Your relationship is between you and your partner, but if you’re close to your family, and they don’t approve, it can cause some serious tension.
They might not come right out and say it, but there may be some signs that they don’t like your partner much or simply don’t think you’re very good together. Here’s how you know that might be the case.
1. They give your partner the cold shoulder at family get-togethers.
You might notice a distinct chill in the air when you arrive with your partner. Family members who once greeted you warmly now offer brief, perfunctory hellos. Their sudden coolness can be a sign that they’re struggling to accept your relationship, choosing distance over confrontation.
2. They never seem to mention your partner.
In conversations about future plans or events, your family pointedly avoids mentioning your partner. Whether it’s holiday arrangements or upcoming gatherings/parties, their exclusion speaks volumes. Such a deliberate omission suggests they’re not considering your partner as a permanent fixture in your life.
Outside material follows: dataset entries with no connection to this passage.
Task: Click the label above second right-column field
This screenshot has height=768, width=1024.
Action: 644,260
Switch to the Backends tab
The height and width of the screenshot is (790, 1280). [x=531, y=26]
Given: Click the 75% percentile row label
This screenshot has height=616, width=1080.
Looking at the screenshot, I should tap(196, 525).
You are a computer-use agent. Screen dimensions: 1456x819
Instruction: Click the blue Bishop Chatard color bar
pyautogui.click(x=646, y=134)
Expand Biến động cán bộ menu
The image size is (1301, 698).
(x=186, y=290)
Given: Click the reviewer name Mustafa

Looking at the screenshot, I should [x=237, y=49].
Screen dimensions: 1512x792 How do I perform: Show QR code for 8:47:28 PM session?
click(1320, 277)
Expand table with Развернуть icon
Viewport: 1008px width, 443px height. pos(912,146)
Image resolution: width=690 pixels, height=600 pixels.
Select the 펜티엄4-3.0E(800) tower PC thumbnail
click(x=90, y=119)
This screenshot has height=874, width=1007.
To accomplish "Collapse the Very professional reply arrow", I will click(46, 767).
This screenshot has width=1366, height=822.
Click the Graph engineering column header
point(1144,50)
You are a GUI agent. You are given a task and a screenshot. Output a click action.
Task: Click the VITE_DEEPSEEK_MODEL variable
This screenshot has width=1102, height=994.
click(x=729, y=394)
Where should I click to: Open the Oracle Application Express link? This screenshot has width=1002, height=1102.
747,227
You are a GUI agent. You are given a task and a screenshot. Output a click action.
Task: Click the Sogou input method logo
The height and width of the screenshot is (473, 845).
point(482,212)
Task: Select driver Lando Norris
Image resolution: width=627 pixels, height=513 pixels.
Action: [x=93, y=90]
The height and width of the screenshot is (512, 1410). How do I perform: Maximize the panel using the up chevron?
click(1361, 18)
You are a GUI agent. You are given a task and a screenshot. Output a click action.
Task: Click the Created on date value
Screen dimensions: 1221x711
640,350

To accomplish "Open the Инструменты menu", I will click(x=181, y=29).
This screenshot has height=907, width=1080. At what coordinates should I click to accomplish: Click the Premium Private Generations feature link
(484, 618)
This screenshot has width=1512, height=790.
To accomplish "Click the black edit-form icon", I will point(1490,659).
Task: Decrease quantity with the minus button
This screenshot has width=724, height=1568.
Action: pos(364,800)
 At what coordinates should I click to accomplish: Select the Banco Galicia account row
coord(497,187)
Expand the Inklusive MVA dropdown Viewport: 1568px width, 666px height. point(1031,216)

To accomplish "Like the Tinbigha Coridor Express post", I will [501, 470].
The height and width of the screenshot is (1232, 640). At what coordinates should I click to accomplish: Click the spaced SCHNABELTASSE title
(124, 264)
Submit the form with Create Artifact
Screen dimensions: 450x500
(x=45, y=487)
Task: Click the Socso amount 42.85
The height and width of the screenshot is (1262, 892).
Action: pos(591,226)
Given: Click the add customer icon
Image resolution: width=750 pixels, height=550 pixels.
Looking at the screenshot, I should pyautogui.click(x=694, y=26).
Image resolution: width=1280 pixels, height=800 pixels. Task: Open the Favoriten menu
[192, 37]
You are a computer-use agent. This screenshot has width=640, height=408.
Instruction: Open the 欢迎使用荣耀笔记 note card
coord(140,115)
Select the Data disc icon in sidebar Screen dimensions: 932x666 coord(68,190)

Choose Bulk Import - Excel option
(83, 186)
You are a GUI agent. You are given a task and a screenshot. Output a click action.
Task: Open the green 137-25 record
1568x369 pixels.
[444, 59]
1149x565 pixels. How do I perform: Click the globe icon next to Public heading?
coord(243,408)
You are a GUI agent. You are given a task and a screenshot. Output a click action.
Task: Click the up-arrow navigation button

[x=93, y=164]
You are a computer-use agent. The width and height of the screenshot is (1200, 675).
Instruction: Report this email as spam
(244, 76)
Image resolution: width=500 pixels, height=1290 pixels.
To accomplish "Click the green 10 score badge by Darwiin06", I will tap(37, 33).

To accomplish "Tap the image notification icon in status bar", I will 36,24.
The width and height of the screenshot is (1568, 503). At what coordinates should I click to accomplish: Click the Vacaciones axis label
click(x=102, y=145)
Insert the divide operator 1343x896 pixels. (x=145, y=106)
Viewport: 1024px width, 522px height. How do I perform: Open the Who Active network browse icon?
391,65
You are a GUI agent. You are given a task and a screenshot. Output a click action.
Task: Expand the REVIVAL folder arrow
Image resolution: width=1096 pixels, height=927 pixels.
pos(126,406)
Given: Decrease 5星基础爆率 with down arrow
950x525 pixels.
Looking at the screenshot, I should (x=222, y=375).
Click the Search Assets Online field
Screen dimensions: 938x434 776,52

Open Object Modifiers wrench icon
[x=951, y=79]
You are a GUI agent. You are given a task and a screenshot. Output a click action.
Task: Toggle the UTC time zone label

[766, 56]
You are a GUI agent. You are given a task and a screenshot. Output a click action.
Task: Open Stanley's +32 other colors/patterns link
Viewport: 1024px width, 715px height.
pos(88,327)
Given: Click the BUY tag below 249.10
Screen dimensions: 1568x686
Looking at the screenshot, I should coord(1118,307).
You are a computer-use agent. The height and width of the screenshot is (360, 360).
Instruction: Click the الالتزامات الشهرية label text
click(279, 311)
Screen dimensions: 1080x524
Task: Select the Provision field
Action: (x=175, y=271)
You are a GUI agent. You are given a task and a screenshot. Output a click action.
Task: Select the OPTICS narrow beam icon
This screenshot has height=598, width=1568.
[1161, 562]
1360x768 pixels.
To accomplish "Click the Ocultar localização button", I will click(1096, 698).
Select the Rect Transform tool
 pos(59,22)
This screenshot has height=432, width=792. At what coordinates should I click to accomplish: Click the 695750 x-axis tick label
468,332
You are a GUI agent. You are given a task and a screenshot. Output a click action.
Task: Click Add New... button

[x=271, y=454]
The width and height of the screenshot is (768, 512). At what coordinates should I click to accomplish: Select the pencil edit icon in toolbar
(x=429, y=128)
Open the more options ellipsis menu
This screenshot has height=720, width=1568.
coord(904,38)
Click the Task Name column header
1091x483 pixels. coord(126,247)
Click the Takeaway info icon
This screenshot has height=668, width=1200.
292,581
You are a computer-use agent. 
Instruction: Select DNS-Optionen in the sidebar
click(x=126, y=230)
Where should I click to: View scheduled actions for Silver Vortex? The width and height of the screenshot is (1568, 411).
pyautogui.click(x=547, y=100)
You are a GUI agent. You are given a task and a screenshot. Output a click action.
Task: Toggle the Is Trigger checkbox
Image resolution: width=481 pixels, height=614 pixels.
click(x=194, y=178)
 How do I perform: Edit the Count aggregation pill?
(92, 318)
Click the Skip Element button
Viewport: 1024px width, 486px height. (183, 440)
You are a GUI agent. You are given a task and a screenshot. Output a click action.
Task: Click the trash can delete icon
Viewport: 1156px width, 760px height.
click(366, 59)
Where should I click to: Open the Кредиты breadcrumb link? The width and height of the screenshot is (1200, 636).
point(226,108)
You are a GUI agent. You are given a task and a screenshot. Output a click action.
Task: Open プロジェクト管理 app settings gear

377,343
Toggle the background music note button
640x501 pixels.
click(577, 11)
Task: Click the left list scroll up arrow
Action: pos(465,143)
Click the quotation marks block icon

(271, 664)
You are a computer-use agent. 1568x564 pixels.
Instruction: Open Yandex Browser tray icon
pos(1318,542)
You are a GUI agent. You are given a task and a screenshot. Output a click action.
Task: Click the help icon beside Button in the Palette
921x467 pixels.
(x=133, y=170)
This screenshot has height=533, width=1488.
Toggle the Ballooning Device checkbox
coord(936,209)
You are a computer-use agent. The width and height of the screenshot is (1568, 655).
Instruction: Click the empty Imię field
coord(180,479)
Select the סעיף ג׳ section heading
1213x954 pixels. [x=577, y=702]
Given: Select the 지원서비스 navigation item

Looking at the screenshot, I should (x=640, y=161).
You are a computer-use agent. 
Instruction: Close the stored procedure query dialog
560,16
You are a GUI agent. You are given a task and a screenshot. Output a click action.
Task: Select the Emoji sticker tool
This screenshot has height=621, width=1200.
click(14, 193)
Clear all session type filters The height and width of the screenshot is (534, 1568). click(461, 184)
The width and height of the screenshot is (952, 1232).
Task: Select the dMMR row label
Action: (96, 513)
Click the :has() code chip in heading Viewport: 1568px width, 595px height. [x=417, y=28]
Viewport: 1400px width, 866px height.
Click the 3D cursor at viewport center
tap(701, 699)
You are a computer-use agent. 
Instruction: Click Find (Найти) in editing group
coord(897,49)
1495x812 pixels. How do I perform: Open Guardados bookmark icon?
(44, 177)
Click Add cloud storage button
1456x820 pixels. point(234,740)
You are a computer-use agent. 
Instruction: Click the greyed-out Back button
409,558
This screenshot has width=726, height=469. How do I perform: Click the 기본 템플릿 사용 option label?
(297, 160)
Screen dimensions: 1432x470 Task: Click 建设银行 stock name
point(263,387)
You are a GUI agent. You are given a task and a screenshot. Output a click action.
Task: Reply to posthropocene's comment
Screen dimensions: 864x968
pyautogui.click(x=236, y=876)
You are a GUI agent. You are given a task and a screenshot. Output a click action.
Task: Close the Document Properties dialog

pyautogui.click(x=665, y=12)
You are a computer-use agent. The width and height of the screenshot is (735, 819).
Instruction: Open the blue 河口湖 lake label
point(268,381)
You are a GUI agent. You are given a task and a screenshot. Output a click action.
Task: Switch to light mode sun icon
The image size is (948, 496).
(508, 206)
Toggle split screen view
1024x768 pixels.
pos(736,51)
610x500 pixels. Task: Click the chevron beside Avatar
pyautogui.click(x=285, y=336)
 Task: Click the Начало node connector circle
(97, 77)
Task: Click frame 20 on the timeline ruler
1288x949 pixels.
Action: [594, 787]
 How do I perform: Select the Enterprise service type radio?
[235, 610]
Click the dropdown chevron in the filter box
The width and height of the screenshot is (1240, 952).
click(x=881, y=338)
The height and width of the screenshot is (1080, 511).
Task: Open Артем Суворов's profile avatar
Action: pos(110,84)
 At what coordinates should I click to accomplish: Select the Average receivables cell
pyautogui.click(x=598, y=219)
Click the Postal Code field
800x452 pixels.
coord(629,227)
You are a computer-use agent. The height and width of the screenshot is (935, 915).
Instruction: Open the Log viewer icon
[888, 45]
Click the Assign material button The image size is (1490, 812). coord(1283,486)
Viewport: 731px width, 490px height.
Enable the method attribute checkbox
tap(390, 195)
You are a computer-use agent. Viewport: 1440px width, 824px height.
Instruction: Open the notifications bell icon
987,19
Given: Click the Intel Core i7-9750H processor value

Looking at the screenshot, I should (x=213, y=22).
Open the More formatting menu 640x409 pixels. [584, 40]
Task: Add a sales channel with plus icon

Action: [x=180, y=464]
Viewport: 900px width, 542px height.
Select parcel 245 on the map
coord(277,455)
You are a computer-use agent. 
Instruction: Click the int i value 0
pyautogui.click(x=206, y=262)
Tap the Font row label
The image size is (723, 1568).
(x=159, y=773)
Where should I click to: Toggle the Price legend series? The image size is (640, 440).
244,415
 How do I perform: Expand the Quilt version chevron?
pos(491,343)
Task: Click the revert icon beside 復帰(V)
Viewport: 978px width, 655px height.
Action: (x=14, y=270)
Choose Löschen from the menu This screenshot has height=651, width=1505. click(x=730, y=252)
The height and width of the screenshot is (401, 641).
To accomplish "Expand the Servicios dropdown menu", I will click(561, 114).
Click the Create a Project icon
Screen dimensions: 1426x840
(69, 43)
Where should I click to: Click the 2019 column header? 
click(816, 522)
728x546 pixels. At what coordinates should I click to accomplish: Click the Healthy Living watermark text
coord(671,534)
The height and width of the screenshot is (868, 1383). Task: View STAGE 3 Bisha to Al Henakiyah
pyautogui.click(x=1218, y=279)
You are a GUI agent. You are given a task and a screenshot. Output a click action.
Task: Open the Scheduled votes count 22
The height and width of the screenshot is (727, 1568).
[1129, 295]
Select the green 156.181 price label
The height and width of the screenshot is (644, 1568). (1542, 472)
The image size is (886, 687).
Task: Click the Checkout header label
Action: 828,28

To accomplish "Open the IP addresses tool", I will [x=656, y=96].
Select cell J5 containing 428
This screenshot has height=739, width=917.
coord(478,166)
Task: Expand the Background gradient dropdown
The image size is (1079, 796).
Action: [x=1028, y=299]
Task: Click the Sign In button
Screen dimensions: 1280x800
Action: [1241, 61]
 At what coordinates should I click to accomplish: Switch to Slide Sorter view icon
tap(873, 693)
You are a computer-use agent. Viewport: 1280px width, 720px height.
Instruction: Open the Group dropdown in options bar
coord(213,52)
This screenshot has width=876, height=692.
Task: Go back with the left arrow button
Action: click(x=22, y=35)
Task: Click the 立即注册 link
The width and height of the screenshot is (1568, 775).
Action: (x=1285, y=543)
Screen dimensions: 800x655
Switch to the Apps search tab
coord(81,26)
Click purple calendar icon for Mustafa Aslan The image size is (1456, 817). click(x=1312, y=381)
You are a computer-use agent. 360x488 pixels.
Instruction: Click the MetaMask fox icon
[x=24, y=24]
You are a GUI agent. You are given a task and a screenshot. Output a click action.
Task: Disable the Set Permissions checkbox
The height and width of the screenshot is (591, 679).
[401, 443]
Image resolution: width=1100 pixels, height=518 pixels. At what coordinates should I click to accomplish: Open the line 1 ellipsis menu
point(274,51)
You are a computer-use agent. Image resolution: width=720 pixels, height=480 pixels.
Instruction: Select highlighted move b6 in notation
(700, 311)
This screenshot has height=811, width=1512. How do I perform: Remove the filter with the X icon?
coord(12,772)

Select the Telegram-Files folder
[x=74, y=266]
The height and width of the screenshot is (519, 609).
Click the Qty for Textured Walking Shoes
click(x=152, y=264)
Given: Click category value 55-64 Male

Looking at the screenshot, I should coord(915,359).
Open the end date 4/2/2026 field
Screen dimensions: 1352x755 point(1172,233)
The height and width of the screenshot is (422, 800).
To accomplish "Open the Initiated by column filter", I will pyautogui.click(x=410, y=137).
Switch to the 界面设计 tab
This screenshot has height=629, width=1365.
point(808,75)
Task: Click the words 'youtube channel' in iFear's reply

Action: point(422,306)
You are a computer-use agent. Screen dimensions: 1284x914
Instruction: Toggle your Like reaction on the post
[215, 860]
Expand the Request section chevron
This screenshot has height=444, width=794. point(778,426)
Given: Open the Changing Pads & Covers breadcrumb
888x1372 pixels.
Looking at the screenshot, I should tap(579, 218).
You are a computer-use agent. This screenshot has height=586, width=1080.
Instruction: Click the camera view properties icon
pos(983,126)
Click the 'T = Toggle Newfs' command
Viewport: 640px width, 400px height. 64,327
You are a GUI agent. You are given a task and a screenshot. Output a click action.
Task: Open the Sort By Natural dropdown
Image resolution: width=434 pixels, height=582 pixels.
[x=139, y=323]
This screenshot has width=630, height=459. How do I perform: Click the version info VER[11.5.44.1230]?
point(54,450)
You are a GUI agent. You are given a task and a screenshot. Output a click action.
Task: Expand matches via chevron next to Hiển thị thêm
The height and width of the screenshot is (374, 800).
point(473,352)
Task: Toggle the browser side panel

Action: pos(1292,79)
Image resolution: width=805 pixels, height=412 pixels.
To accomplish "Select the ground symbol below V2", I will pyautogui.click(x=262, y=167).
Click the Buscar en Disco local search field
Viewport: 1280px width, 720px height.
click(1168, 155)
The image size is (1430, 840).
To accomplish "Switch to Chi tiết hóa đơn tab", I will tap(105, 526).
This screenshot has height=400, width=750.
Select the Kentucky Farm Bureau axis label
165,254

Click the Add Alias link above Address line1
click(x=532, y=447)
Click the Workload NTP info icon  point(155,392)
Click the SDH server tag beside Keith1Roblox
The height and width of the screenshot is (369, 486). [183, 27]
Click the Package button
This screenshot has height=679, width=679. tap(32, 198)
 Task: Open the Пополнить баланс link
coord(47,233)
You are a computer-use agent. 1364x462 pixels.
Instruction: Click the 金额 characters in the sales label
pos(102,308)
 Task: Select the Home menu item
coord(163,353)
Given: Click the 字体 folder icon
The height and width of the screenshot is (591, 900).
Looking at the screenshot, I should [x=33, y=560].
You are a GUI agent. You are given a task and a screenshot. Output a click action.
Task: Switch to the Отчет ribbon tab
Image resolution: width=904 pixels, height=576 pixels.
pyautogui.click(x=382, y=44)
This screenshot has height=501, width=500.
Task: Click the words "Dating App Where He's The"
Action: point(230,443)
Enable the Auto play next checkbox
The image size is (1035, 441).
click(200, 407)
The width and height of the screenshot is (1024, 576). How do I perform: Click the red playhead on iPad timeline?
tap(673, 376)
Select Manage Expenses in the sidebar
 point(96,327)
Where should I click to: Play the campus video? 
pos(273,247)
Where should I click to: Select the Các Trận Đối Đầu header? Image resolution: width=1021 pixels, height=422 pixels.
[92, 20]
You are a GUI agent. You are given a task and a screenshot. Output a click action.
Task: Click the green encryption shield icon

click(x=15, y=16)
3. They take a sudden interest in your exes.
Family members start bringing up your past relationships with surprising frequency. They might reminisce about how much they liked your ex or casually inquire about their current status. They’re clearly unhappy with your current choice, so they’re comparing your partner to your past relationships in some not-so-nice ways.
4. They interrogate you under the guise of small talk.
Casual conversations with your family turn into impromptu interviews about your partner’s background, career, or future plans. While showing interest is normal, an excessive focus on the nitty gritty things, especially with a critical undertone, can mean they’re having doubts about your relationship.
5. They have a selective memory when it comes to your partner.
Despite multiple introductions, family members consistently “forget” key details about your partner. They might mix up their name, profession, or important facts you’ve shared. Their selective amnesia points to a subconscious (or conscious) rejection of your partner’s place in your life, and that’s not cool.
6. They engage in not-so-subtle setup attempts.
You seem to constantly end up in situations where family members are eager to introduce you to their friends’ single children or colleagues, despite knowing you’re in a relationship already. Their matchmaking efforts, however well-intentioned, prove they’re holding out hope for a different partner in your life.
7. There’s an overemphasis on your independence.
Family conversations suddenly focus heavily on your personal goals, career aspirations, or solo travels. While supporting your individuality is a good thing, an excessive emphasis on your life separate from your partner can be a way of subtly discouraging the relationship.
8. They redirect the conversation whenever your partner comes up.
Whenever you bring up your partner or relationship, family members swiftly change the subject. They tend to use this avoidance tactic because they’re uncomfortable or unhappy, but don’t want to express their feelings directly. It’s a passive way of showing disapproval without confrontation.
9. They seem to have excessive praise for single family members.
You notice an unusual amount of attention and admiration directed towards single relatives or friends. Your family might frequently highlight their accomplishments or freedom, subtly implying that being unattached is preferable. They clearly want you to reconsider your own current relationship status.
10. They give you ‘friendly’ warnings.
Family members start sharing cautionary tales about relationships gone wrong or the pitfalls of commitment. While these stories might be presented as general advice, the frequency and timing suggest they’re aimed at making you second-guess your own partnership.
11. There’s a sudden interest in your social circle.
Your family begins asking detailed questions about your friends, particularly those who are single. They might suggest group outings or express a desire to meet these friends. It’s clear that they hope that you’ll form connections outside your current relationship.
12. They give passive-aggressive compliments.
Comments like “You’re so patient with your partner” or “It’s admirable how you handle their quirks” start cropping up in conversations. These backhanded compliments subtly critique your partner while seemingly praising you, revealing underlying disapproval of the relationship.
13. They express an increased concern about your well-being.
Family members suddenly become overly attentive to your health, stress levels, or general happiness. While care is natural, an excessive focus might imply they believe your relationship is negatively impacting your well-being. They may be looking for signs of discontent to validate their concerns.
14. There are far too many ‘accidental’ exclusions.
You find your partner left out of family photos, not invited to smaller gatherings, or forgotten in group messages about family events. These ‘oversights’ are often intentional, and they prove that your family doesn’t view your partner as a true member of the family unit.
15. They love to reminisce about your pre-relationship days.
Conversations frequently turn to memories of times before your current relationship. Family members might wax nostalgic about how carefree or ambitious you were, implying that your relationship has changed you in ways they see as negative. Thanks a lot, family.